Entries drawn from a collection:

# # #

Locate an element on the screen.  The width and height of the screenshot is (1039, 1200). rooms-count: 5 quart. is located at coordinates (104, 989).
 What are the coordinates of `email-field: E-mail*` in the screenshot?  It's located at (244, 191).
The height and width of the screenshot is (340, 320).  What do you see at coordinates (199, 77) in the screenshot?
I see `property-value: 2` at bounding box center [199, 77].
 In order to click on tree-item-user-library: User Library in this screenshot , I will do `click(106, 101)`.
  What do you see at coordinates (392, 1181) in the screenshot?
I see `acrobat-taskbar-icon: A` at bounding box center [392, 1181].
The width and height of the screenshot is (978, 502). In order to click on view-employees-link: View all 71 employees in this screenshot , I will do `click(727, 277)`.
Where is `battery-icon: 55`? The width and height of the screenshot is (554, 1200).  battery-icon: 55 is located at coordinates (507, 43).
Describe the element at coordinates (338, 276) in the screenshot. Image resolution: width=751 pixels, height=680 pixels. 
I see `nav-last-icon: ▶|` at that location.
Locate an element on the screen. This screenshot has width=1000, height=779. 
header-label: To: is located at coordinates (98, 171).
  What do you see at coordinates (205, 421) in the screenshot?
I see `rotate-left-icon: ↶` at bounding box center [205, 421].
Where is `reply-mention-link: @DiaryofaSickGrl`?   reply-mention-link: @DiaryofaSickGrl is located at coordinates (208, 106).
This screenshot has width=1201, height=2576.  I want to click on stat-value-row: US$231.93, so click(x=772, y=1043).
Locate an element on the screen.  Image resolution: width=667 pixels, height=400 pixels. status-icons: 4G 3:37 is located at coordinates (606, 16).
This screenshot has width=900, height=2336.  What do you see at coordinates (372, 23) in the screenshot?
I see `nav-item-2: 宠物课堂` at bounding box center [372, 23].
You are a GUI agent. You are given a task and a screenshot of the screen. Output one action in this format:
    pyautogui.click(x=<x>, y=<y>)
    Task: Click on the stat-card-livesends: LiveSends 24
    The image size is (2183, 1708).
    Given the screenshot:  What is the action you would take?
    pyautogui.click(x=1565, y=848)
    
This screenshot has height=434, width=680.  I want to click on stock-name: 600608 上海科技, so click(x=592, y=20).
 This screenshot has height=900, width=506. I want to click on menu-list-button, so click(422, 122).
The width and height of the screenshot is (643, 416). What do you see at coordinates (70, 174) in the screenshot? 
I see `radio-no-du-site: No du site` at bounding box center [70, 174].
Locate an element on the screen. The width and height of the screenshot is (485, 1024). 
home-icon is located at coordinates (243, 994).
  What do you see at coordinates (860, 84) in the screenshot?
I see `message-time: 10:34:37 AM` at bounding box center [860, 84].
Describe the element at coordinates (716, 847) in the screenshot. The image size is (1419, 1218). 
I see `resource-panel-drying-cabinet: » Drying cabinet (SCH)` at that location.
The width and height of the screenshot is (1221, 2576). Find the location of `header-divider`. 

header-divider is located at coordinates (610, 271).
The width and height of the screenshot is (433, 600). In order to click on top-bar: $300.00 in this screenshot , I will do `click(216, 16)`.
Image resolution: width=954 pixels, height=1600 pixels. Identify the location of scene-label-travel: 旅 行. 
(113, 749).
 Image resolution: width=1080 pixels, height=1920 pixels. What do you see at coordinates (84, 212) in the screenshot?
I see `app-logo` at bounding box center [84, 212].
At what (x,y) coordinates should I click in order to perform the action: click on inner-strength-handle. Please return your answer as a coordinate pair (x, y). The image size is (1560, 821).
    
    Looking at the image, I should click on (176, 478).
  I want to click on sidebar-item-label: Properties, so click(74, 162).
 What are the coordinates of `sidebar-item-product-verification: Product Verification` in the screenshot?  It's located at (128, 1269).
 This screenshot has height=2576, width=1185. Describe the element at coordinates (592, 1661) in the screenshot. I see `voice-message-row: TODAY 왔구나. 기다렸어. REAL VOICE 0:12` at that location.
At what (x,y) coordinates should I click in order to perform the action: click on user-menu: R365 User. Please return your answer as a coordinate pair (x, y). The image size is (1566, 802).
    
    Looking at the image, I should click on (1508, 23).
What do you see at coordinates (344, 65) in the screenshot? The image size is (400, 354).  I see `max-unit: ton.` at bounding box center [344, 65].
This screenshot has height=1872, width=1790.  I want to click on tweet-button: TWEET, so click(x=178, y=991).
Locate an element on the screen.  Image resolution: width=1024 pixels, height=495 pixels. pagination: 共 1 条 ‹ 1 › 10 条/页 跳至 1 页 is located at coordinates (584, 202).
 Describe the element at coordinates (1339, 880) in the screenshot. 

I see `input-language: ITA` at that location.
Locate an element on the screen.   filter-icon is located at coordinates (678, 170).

# # #

How many lines of the rows above contain the string "Where"? Case matters. Reply with the number only.

2